Yang Diharapkan —
Salinlah semua baris berikut kata demi kata tanpa mengubah satu karakter pun.
════════════════
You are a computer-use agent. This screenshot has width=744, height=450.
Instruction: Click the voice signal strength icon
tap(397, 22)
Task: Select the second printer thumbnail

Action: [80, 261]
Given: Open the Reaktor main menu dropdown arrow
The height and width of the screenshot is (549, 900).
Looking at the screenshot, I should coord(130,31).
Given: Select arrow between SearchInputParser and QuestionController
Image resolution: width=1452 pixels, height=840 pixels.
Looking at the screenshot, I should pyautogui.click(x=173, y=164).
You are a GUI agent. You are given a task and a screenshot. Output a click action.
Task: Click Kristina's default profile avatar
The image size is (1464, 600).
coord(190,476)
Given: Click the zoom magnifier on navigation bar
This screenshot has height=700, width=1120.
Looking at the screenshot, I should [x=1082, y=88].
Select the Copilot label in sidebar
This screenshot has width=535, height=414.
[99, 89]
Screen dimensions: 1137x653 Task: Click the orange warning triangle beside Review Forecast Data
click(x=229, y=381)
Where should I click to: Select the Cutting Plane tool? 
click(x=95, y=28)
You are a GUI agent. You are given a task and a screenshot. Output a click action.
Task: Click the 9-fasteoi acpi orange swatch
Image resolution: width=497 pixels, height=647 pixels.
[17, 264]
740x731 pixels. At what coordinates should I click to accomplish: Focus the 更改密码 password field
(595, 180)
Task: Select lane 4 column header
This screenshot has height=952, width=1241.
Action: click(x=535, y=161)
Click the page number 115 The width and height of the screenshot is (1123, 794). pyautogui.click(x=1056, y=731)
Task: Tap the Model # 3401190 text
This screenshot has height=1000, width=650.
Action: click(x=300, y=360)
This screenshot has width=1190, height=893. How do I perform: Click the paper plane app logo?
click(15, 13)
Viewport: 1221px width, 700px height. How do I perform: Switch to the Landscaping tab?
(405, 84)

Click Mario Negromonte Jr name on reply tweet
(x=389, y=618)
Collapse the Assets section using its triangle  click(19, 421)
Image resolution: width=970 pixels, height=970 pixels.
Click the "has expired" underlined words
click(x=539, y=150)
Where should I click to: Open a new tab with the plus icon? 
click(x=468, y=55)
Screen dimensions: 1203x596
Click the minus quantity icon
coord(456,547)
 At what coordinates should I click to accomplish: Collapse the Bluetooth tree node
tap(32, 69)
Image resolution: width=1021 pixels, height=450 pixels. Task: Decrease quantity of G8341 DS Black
════════════════
Penyelesaian —
You are a computer-use agent. This screenshot has width=744, height=450.
Instruction: Click the voice signal strength icon
tap(397, 22)
Task: Select the second printer thumbnail

Action: [80, 261]
Given: Open the Reaktor main menu dropdown arrow
The height and width of the screenshot is (549, 900).
Looking at the screenshot, I should coord(130,31).
Given: Select arrow between SearchInputParser and QuestionController
Image resolution: width=1452 pixels, height=840 pixels.
Looking at the screenshot, I should pyautogui.click(x=173, y=164).
You are a GUI agent. You are given a task and a screenshot. Output a click action.
Task: Click Kristina's default profile avatar
The image size is (1464, 600).
coord(190,476)
Given: Click the zoom magnifier on navigation bar
This screenshot has height=700, width=1120.
Looking at the screenshot, I should [x=1082, y=88].
Select the Copilot label in sidebar
This screenshot has width=535, height=414.
[99, 89]
Screen dimensions: 1137x653 Task: Click the orange warning triangle beside Review Forecast Data
click(x=229, y=381)
Where should I click to: Select the Cutting Plane tool? 
click(x=95, y=28)
You are a GUI agent. You are given a task and a screenshot. Output a click action.
Task: Click the 9-fasteoi acpi orange swatch
Image resolution: width=497 pixels, height=647 pixels.
[17, 264]
740x731 pixels. At what coordinates should I click to accomplish: Focus the 更改密码 password field
(595, 180)
Task: Select lane 4 column header
This screenshot has height=952, width=1241.
Action: click(x=535, y=161)
Click the page number 115 The width and height of the screenshot is (1123, 794). pyautogui.click(x=1056, y=731)
Task: Tap the Model # 3401190 text
This screenshot has height=1000, width=650.
Action: click(x=300, y=360)
This screenshot has width=1190, height=893. How do I perform: Click the paper plane app logo?
click(15, 13)
Viewport: 1221px width, 700px height. How do I perform: Switch to the Landscaping tab?
(405, 84)

Click Mario Negromonte Jr name on reply tweet
(x=389, y=618)
Collapse the Assets section using its triangle  click(19, 421)
Image resolution: width=970 pixels, height=970 pixels.
Click the "has expired" underlined words
click(x=539, y=150)
Where should I click to: Open a new tab with the plus icon? 
click(x=468, y=55)
Screen dimensions: 1203x596
Click the minus quantity icon
coord(456,547)
 At what coordinates should I click to accomplish: Collapse the Bluetooth tree node
tap(32, 69)
Image resolution: width=1021 pixels, height=450 pixels. Task: Decrease quantity of G8341 DS Black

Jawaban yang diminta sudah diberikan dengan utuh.